WORK REQUIRED: Copy word for word, please, the lines of the entries below running from the one containing "This screenshot has height=552, width=1405." to the one containing "Check the checkbox for row 88832", both ends included.

RECORDS TO USE:

[Start of Attachment]

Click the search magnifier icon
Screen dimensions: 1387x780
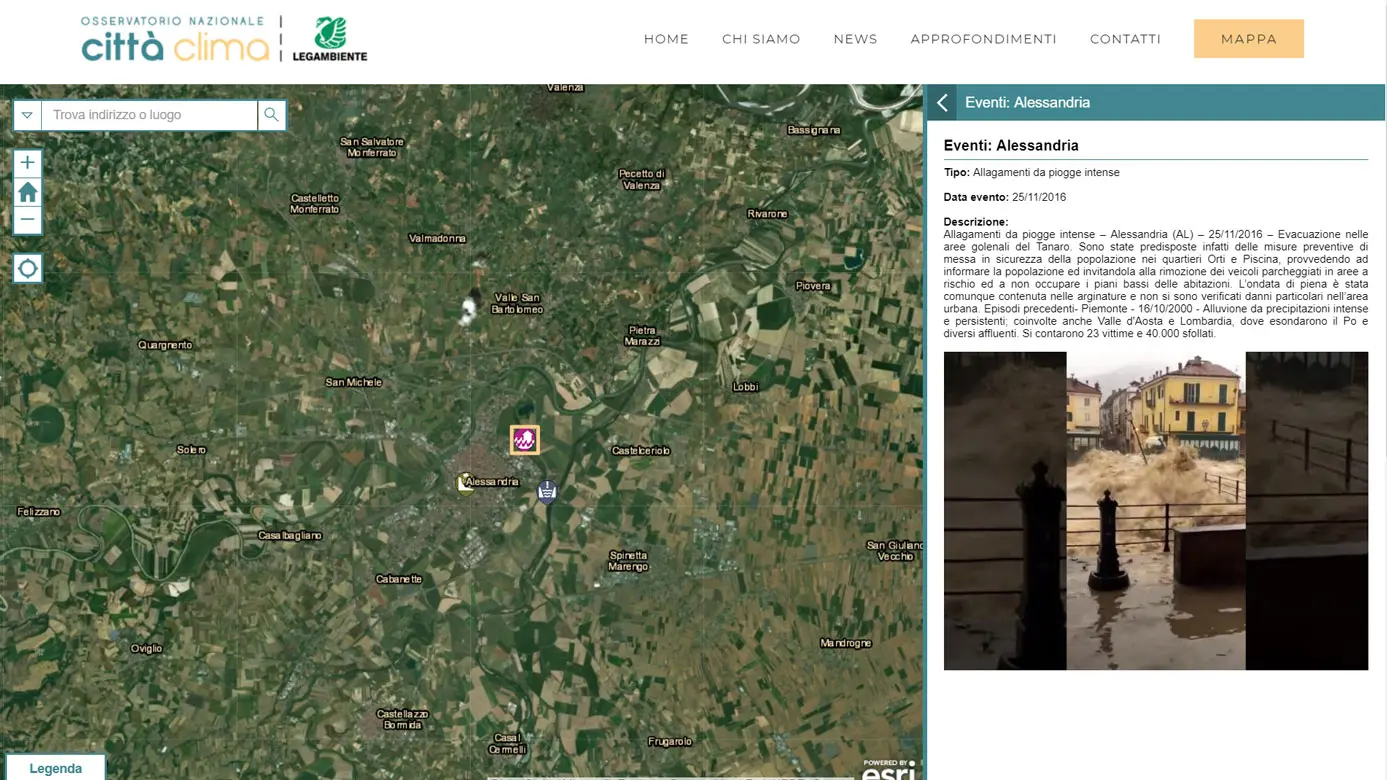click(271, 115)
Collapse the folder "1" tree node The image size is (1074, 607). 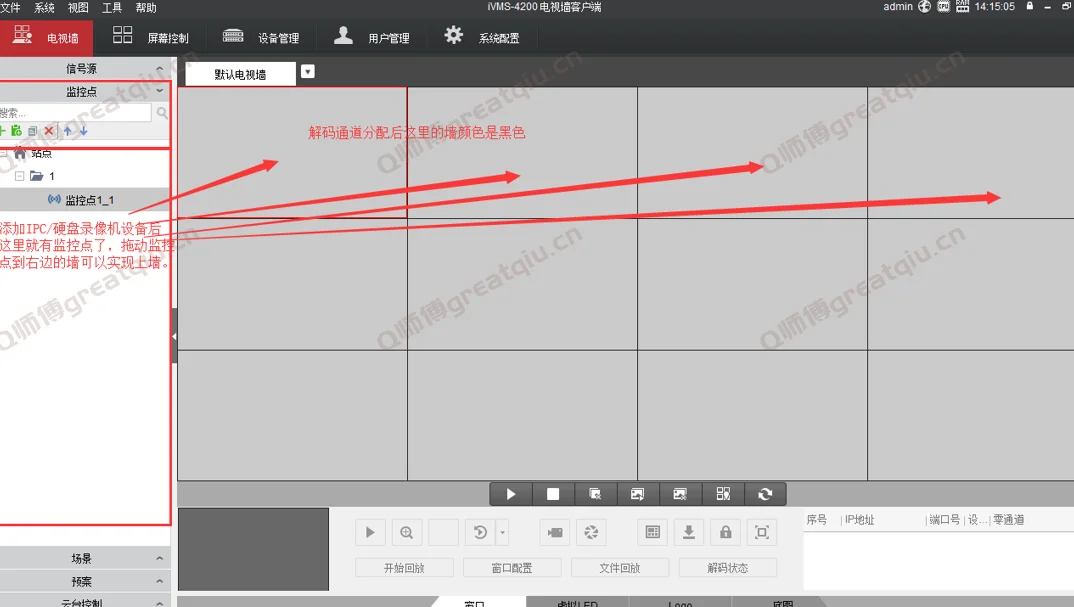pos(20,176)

[End of Attachment]
[Start of Attachment]

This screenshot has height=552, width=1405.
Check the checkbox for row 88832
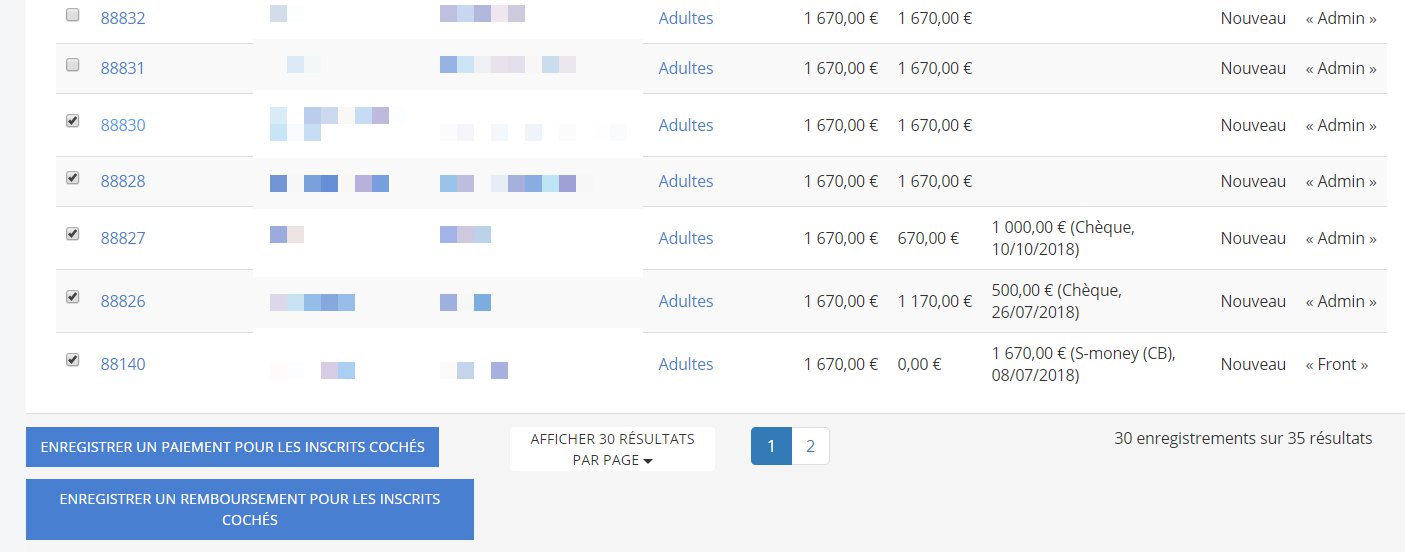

[End of Attachment]
[Start of Attachment]

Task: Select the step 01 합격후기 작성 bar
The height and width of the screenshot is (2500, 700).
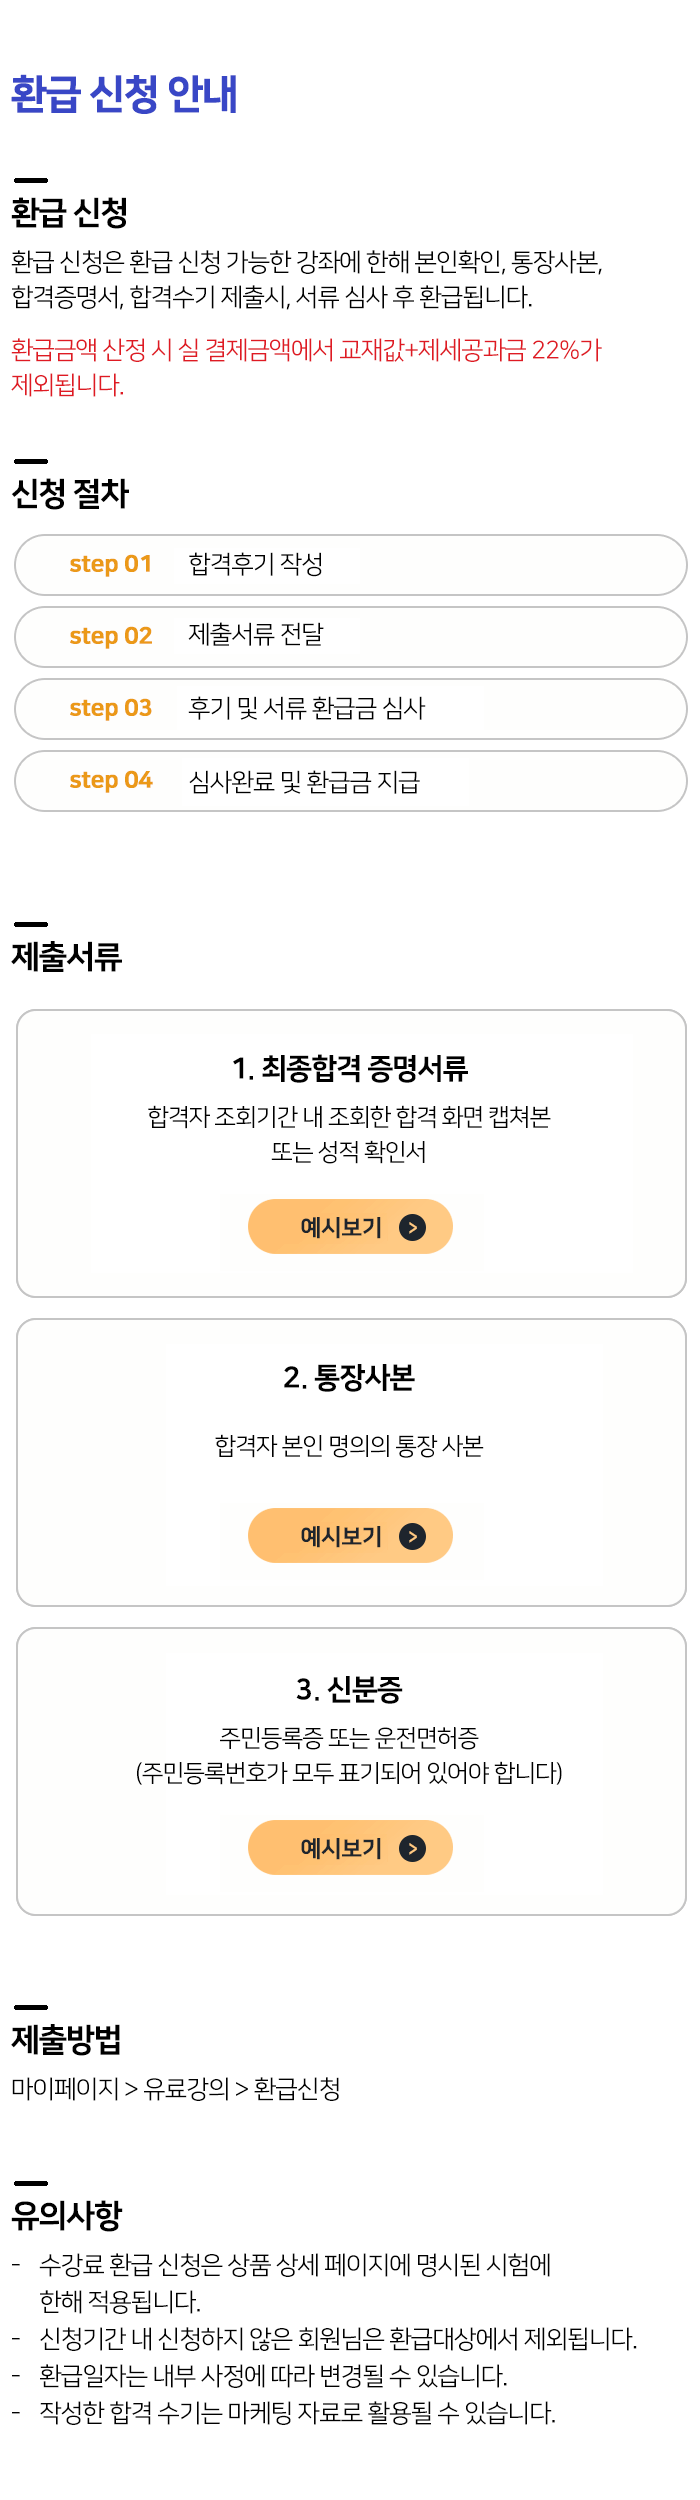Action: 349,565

[End of Attachment]

ANSWER TO THIS PROBLEM:
This screenshot has height=552, width=1405.
Check the checkbox for row 88832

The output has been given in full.